In Bones and All ist "diese eine Sache" der Drang, Menschenfleisch zu essen. Luca Guadagninos neuester Film, der aktuell bei den Filmfestspielen in Venedig Premiere feiert, ist somit eine Kannibalen-Romanze. Trotz oder gerade deshalb geht die verstörende Liebesgeschichte aber unter die Haut wie nur wenig andere Coming-of-Age-Filme.
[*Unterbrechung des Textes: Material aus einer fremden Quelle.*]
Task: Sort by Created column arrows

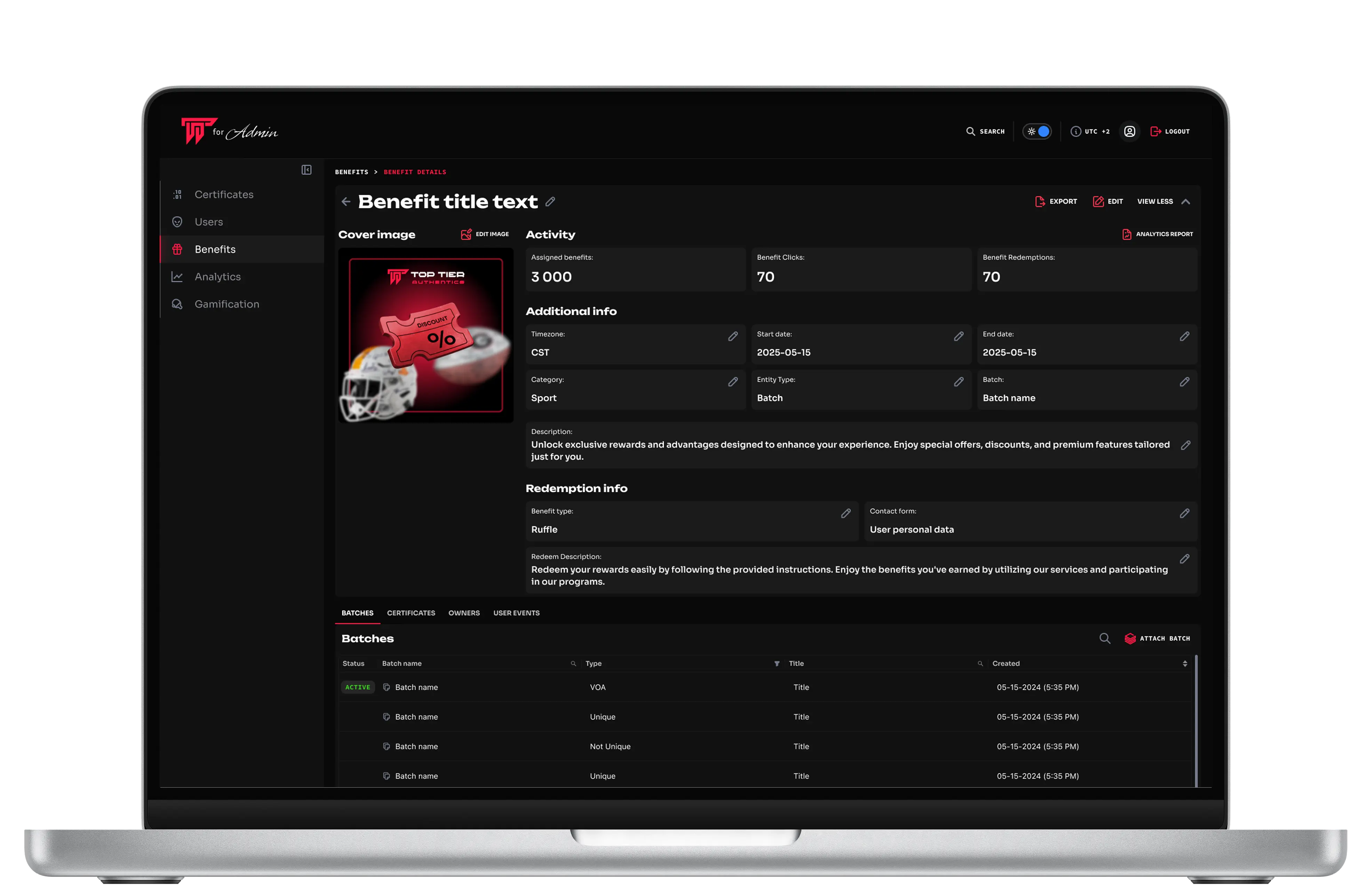Action: [1184, 664]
Bones and All mit Timothée Chalamet zeigt Serienkiller-Romantik und Horror, der einem den Magen umdreht
Als Maren (Taylor Russell) und Lee (Timothée Chalamet) sich kennenlernen, sind sie beide verloren. Von der eigenen Familie verstoßen oder verlassen, treiben sie allein durch die ländlichen USA der 1980er Jahre. Zwei junge Menschen, die noch nicht wissen, wer sie sind und wer sie mal werden wollen. So weit, so klassisch Coming-of-Age-Geschichte. Doch die beiden sind Kannibalen und werden so niemals ein ganz normales Leben führen können. Also beschließen sie, gemeinsam ein Nicht-Normales zu führen und begeben sich auf einen Roadtrip. Ihr Ziel: Marens Mutter finden. Doch natürlich müssen sie zwischenzeitlich auch mal was essen ...
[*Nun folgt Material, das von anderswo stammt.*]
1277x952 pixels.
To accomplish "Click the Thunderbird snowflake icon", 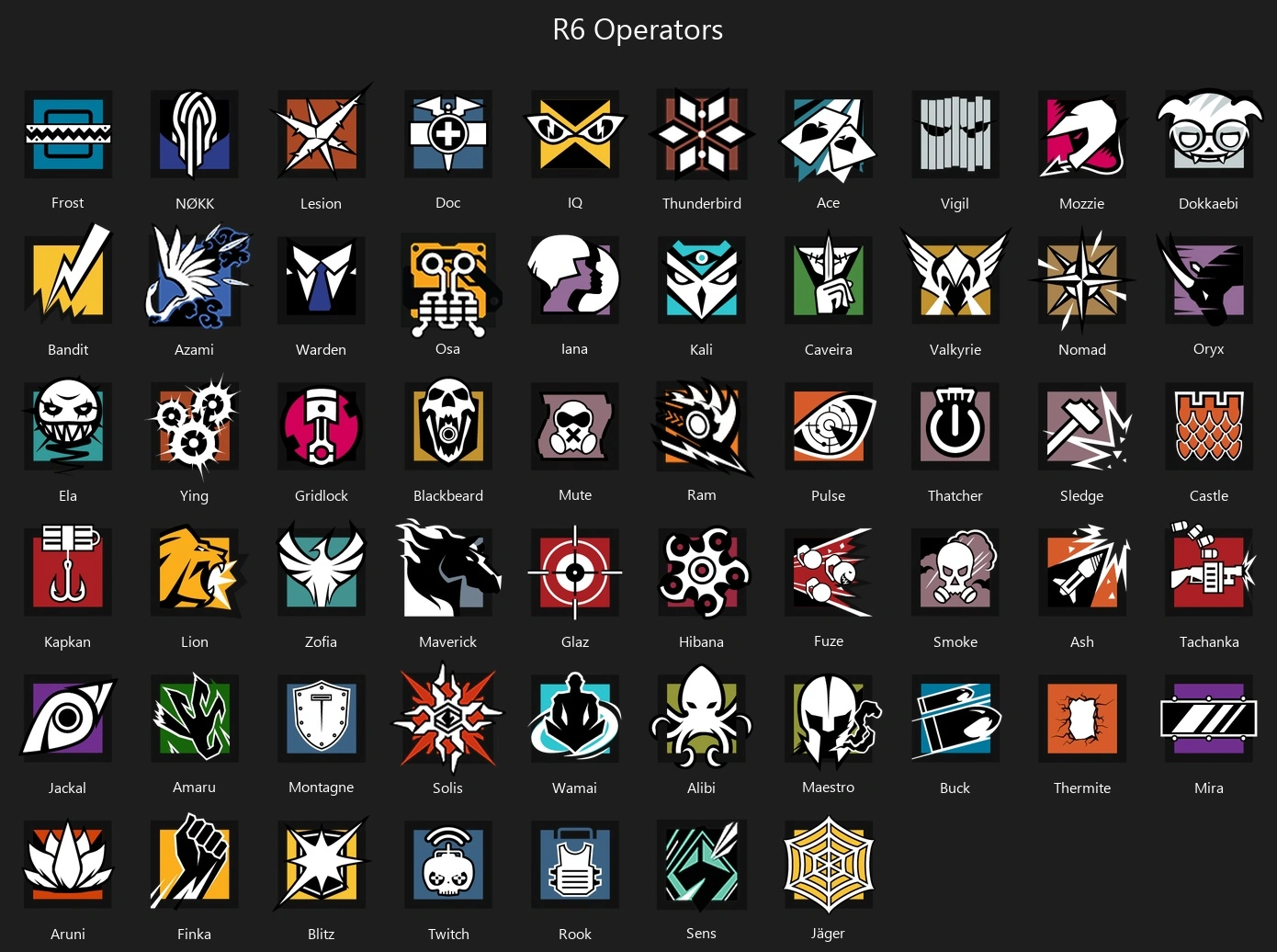I will tap(702, 134).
Luca Guadagnino findet in Bones and All das Schöne im Ekelhaften, zeigt das Menschliche im Unmenschlichen und findet auch für seine gebrochensten Charaktere noch Sympathie. Es gibt Blut, abstoßende Szenen, die so auch aus einem Horror-Slasher oder einem Psychothriller stammen könnten. Aber Kannibalismus fühlt sich hier nie nur nach einem bewusst schockierenden Gimmick an, um die Erzählung einer jungen Liebe aufzupeppen.
Das, was Maren und Lee in den Augen ihrer Eltern zu Monstern macht, bestimmt ihre Suche nach Sinn und Selbst. Welche Zukunft hat diese Liebe, welche Zukunft hat man als Mensch, wenn man nicht anders kann, als andere Menschen zu töten und zu essen? Diese Frage ist existenziell und die Suche der beiden jungen Erwachsenen nach Antworten wirklich berührend.
Schon die Ankündigung des Films sorgte für Aufregung – wegen einem echten Kannibalen-Skandal
Bones and All ist keine originäre Geschichte, sondern die Adaption des gleichnamigen Romans von Camille DeAngelis. Ein skandalöses Thema, sicherlich. Als der Film angekündigt wurde, sorgte er aber aus anderen Gründen für Aufruhr. Denn Luca Guadagninos letzte gefeierte Liebesgeschichte war Call Me by Your Name, bei dem neben Timothée Chalamet auch Armie Hammer eine Hauptrolle spielte. Und der sorgte 2021 für Schlagzeilen, weil er Ex-Partnerinnen sexuell missbraucht und sich ihnen gegenüber als "einhundertprozentiger Kannibale" geoutet haben soll.
Ex-Kollegen eines Typen, der angeblich Menschenfleisch essen möchte, drehen also einen Film über Menschenfresser. Komischer Zufall, OK. Aber da hören die Parallelen nicht auf. Denn am gleichen Tag, an dem der erste Teaser zur Kannibalen-Romanze veröffentlicht wird, erscheint auch der erste Trailer zu House of Hammer, einer Dokuserie über die Vorwürfe gegen Armie Hammer und seine sehr reiche, sehr skandalumwitterte Familie.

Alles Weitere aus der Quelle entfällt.